CUPLIKAN TEKS:
* * *

Baca berita dengan sedikit iklan, klik di sini

Seni

Kertas-kertas Kuning, Kesaksian Sudjojono

12 Juni 2017 | 00.00 WIB

Image of Tempo
Perbesar

Baca berita dengan sedikit iklan, klik di sini

Autobiografi S. Sudjojono diterbitkan oleh Kepustakaan Populer Gramedia (KPG). Dihimpun dari catatan-catatan lepas yang selama ini disimpan keluarga. Beberapa hal penting tersingkap. Misalnya bagaimana reaksi D.N. Aidit setelah Sudjojono menikah dengan Rose Pandanwangi

Bersamaan dengan itu, KPG juga meluncurkan biografi janda Sudjojono, Rose Pandanwangi, yang menceritakan perjalanan kariernya sebagai penyanyi seriosa. Salah satu fase yang sering terlupakan, ia bersama Sudjojono pernah membuat kelompok opera.

Kertas HVS itu telah menguning dan beberapa terlihat sedikit sobek. Alexandra Pandanwangi, putri sulung Sudjojono dan Rose Pandanwangi, mengeluarkan hati-hati kertas-kertas tersebut dari dalam map. "Semua telah kami fumigasi," katanya. Kertas-kertas itu berisi tulisan tangan Sudjojono dalam huruf tegak bersambung yang rapi dan cukup jelas terbaca. Tulisan tangan menggunakan pulpen bertinta biru itu penuh coretan dan koreksi sendiri oleh Sudjojono.

Sore itu Pandan memperlihatkan "harta karun" almarhum ayahnya. Berbagai kertas lepas bahkan robekan kalender berisi coretan tangan Sudjojono tentang apa saja. Solilokui, percik pemikiran, kesan, surat, sampai coret-moret harga bensin naik. Beberapa di antaranya masih memakai ejaan lama. "Bapak memang begitu. Kalau ingin menulis, kertas apa saja di dekatnya langsung diambil untuk ditulisi," ujar Mariao Dara Putri atau akrab dipanggi Maya, putri ketiga Sudjojono dan Rose Pandanwangi.

Beberapa tulisan tangan berisi sambutan terhadap karya sesama pelukis. Antara lain sambutan terhadap pameran pelukis Soedibio, yang tinta hitam tulisannya masih terlihat tebal. Lalu pengantar untuk buku Basoeki Abdullah. Kalimat penutupnya: Selamat kerja, Bas. Beranilah hidup. Bangsa kita masih jauh ketinggalan. Salam. "Orang sering menganggap Bapak bermusuhan dengan Pak Basoeki. Padahal sangat akrab," kata Maya.

* * *

TUGAS:
- a) Cetak tanpa perubahan bagian artikel tentang Sudjojono yang dibuka dengan kata-kata berisi "Kertas-kertas Kuning, Kesaksian" dan ditutup dengan "membuat kelompok opera.".
- b) Ringkas paragraf artikel tentang Sudjojono yang diawali "Beberapa tulisan tangan berisi sambutan" menjadi daftar poin yang memuat fakta-fakta utamanya.
- c) Teruskan artikel tentang Sudjojono mulai dari akhir bagian yang ditampilkan.

DATA YANG DIBERIKAN:
* * *

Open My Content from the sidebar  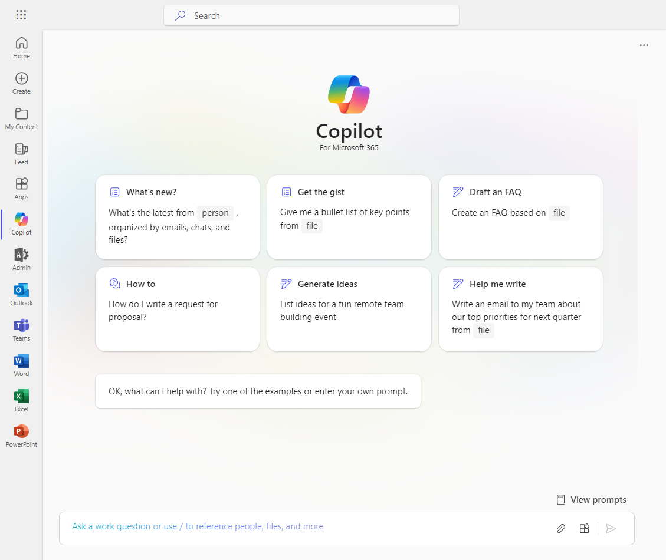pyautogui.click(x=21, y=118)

* * *

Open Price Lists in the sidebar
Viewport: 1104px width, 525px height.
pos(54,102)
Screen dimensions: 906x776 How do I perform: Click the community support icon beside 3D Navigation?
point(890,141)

* * *

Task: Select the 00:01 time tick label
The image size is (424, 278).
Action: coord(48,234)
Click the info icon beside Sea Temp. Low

* * *

HASIL PER TUGAS:
- a)
Kertas-kertas Kuning, Kesaksian Sudjojono

12 Juni 2017 | 00.00 WIB

Image of Tempo
Perbesar

Baca berita dengan sedikit iklan, klik di sini

Autobiografi S. Sudjojono diterbitkan oleh Kepustakaan Populer Gramedia (KPG). Dihimpun dari catatan-catatan lepas yang selama ini disimpan keluarga. Beberapa hal penting tersingkap. Misalnya bagaimana reaksi D.N. Aidit setelah Sudjojono menikah dengan Rose Pandanwangi

Bersamaan dengan itu, KPG juga meluncurkan biografi janda Sudjojono, Rose Pandanwangi, yang menceritakan perjalanan kariernya sebagai penyanyi seriosa. Salah satu fase yang sering terlupakan, ia bersama Sudjojono pernah membuat kelompok opera.

- b)
- Sebagian tulisan tangan Sudjojono berisi sambutan untuk karya sesama pelukis.
- Salah satunya sambutan untuk pameran pelukis Soedibio, dengan tinta hitam yang masih tampak tebal.
- Ada pula pengantar untuk buku Basoeki Abdullah yang ditutup dengan kalimat: Selamat kerja, Bas. Beranilah hidup. Bangsa kita masih jauh ketinggalan. Salam.
- Menurut Maya, orang sering mengira Sudjojono bermusuhan dengan Basoeki, padahal keduanya sangat akrab.

- c)
Pandan ingat, hingga satu tahun setelah kematian S. Sudjojono pada 25 Maret 1986, sewaktu masih tinggal di Pasar Minggu Kilometer 18 Nomor 11, Jakarta, ia dan adik-adiknya masih enggan memasuki studio lukis. Setelah duka sedikit reda, barulah mereka berani merapikan benda-benda yang ditinggalkan sang bapak. Ada ratusan sketsa dan berlembar-lembar kertas yang berisi tulisan tangan Sudjojono. Segala macam berkas itu dikumpulkan dalam satu tempat dan baru dicermati kembali isinya lama kemudian.

Pada 2006, putri-putri Sudjojono menyadari bahwa banyak dari tulisan itu adalah rancangan Sudjojono akan otobiografinya. Setelah memeriksa kembali berkas-berkas peninggalan Sudjojono, putri-putri Sudjojono menemukan segepok kertas yang sudah berisi ketikan rapi di dalam sebuah map. Ternyata itu adalah tulisan lengkap autobiografi Sudjojono yang sudah rampung.

Total ada 49 halaman yang bahkan sudah diberi judul Cerita tentang Saya dan Orang-orang Sekitar Saya. "Kayaknya saya yang diminta Bapak mengetik tulisan ini dengan mesin tik, tapi saya sendiri sudah lupa," kata Pandan, yang pernah bekerja sebagai sekretaris. Bahkan mereka menemukan, di beberapa potongan lembaran kalender, Sudjojono membuat bagan dan kerangka tulisan autobiografi. Itu artinya tulisan tersebut telah lama dipersiapkan.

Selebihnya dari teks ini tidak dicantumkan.